This code works:
struct Defs
{
static const int a = 1;
int b{};
void g() {}
};
struct Bob : Defs
{
void f()
{
cout << a << "\n";
cout << b << "\n";
g();
}
};
int main()
{
Bob b;
b.f();
}
But this code doesn't:
struct Defs
{
static const int a = 1;
int b{};
void g() {}
};
template<class D>
struct Bob : D
{
void f()
{
cout << a << "\n";
cout << b << "\n";
g();
}
};
int main()
{
Bob<Defs> b;
b.f();
}
Errors:
prog.cpp: In member function 'void Bob<D>::f()':
prog.cpp:16:11: error: 'a' was not declared in this scope
cout << a << "\n";
^
prog.cpp:17:11: error: 'b' was not declared in this scope
cout << b << "\n";
^
prog.cpp:18:5: error: there are no arguments to 'g' that depend on a template parameter, so a declaration of 'g' must be available [-fpermissive]
g();
^
prog.cpp:18:5: note: (if you use '-fpermissive', G++ will accept your code, but allowing the use of an undeclared name is deprecated)
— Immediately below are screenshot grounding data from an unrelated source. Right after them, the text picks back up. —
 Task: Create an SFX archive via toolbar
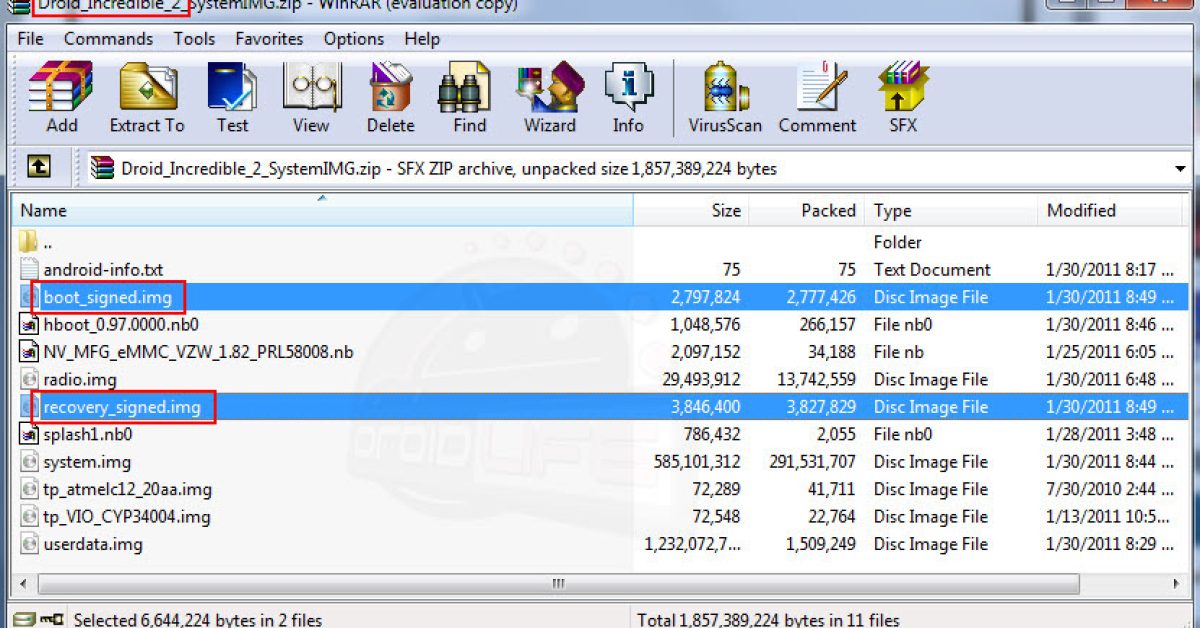(x=903, y=97)
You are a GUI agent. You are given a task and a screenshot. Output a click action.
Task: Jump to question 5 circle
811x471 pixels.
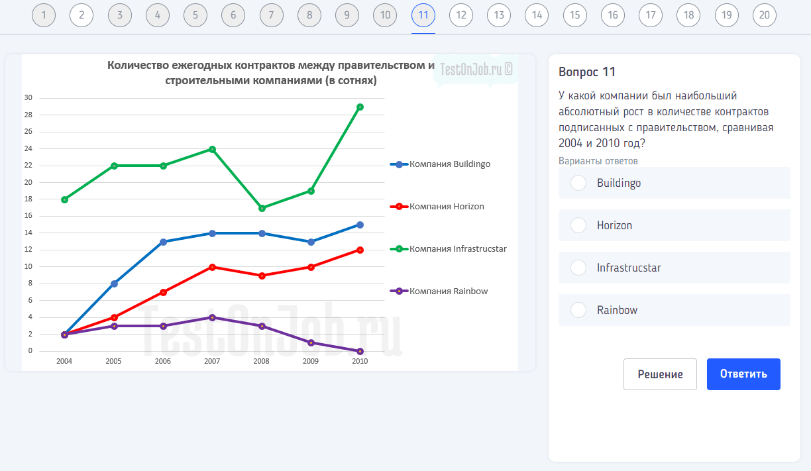[195, 15]
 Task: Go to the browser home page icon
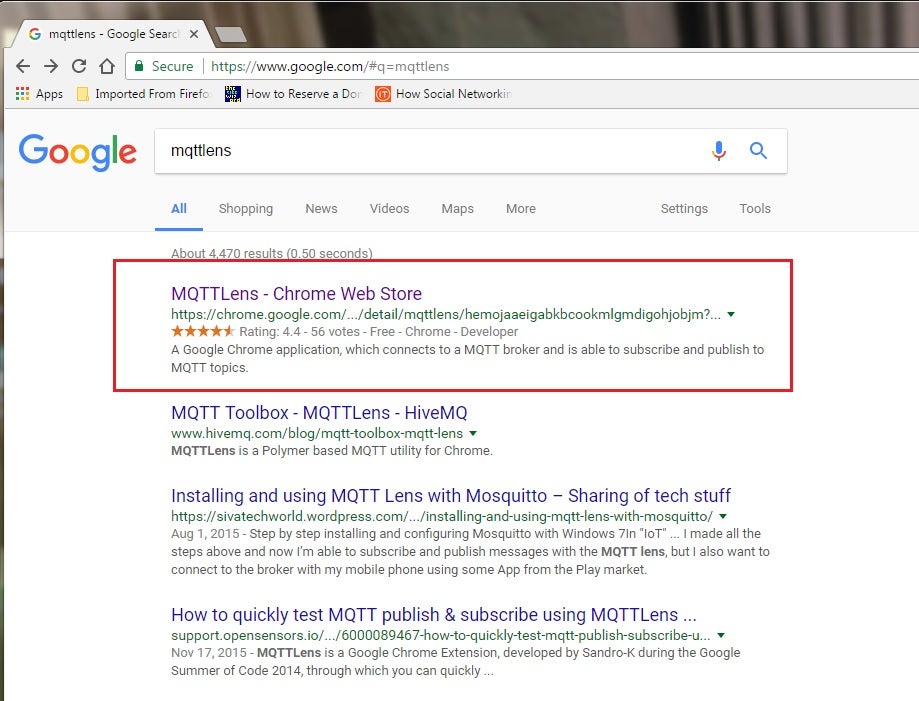[x=107, y=67]
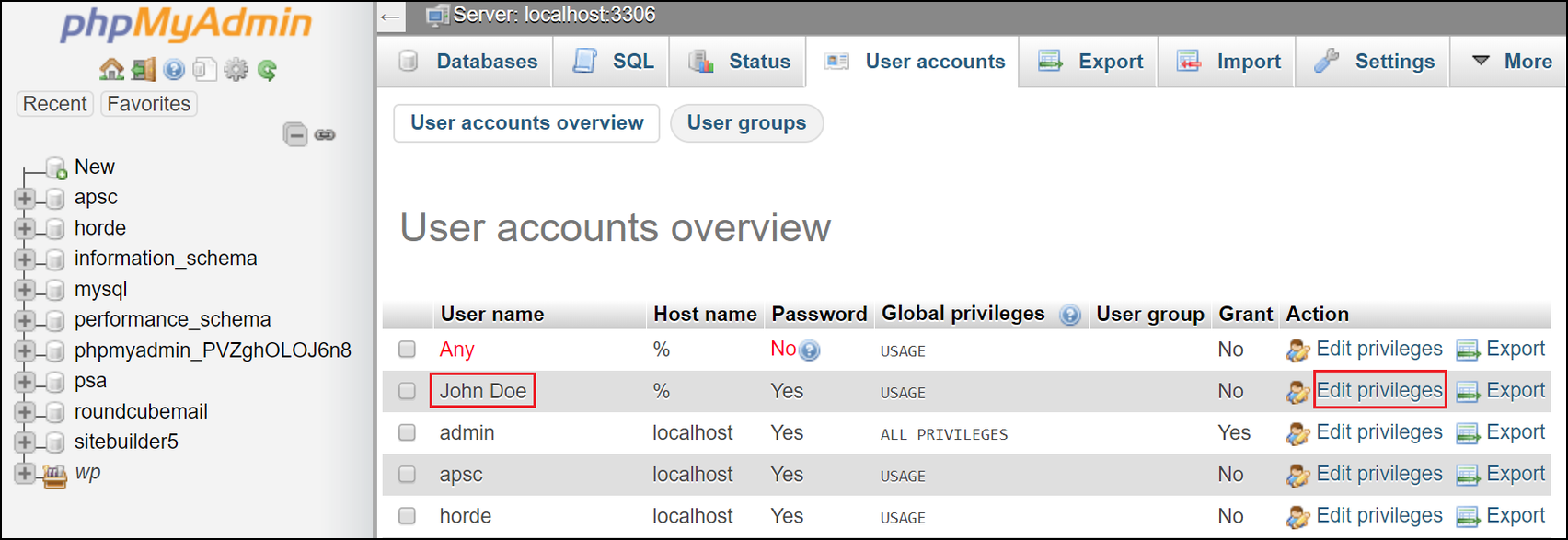Click the Global privileges help icon
This screenshot has width=1568, height=540.
tap(1069, 316)

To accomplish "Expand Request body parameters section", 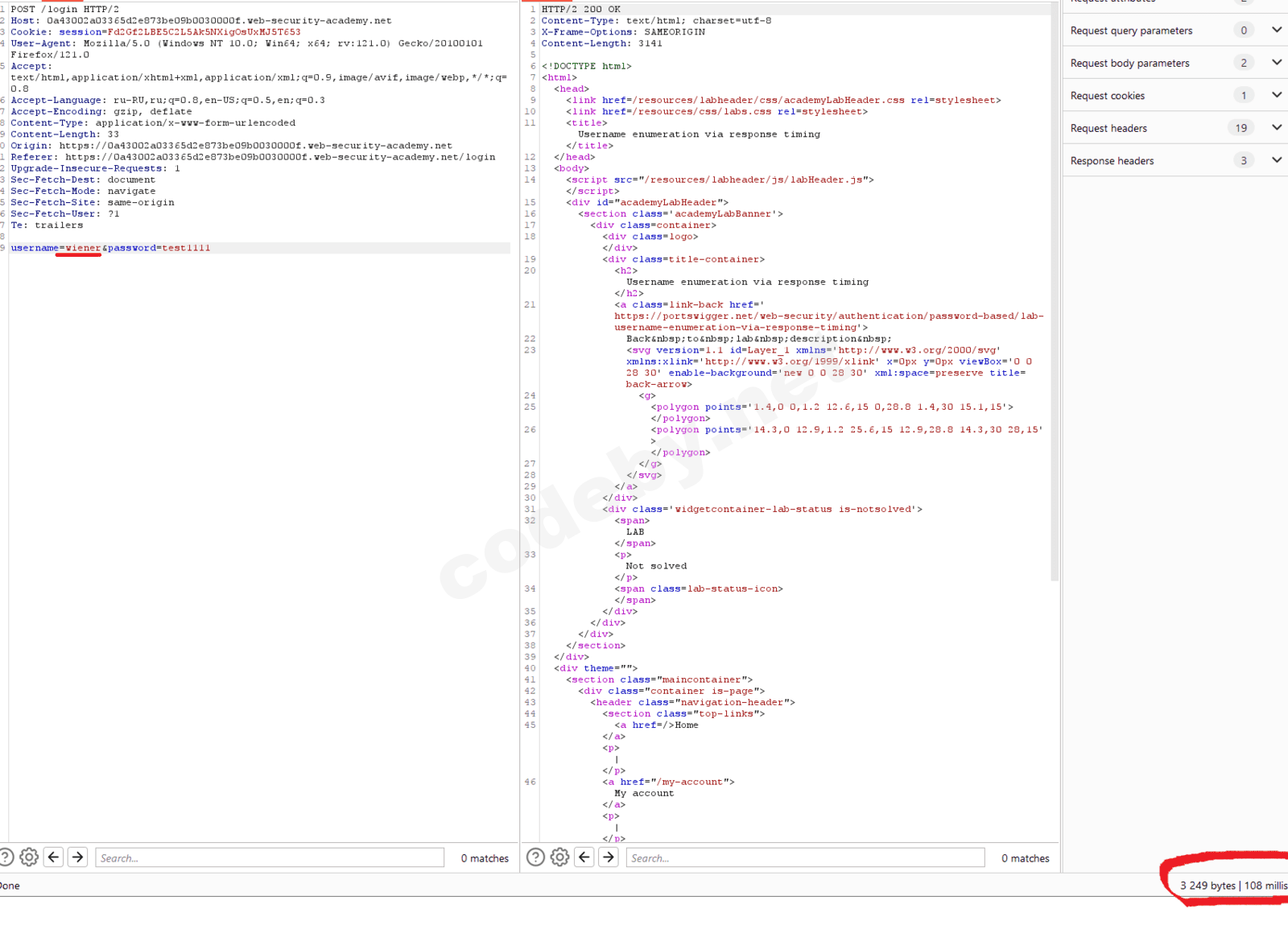I will coord(1276,63).
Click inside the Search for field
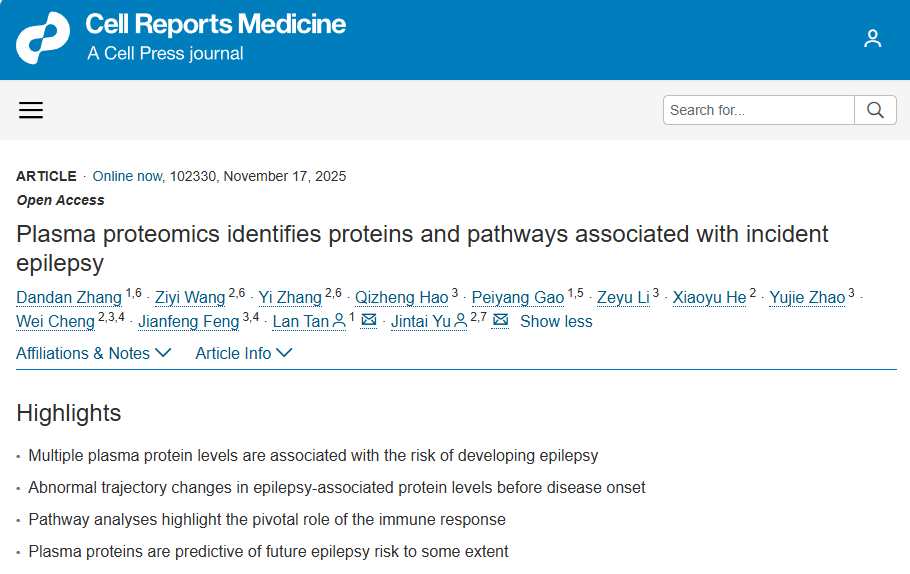 click(758, 110)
But if I do the following, it works:
template<class D>
struct Bob : D
{
void f()
{
cout << D::a << "\n";
cout << D::b << "\n";
D::g();
}
};
Is it possible to get a class to use the members of a base class provided as a template parameter, without qualifying them? The reason I ask is because doing so would allow me to refactor some code without a LOT of changes.
It can be assumed the type used as the template parameter has all those members, otherwise a compile failure is acceptable.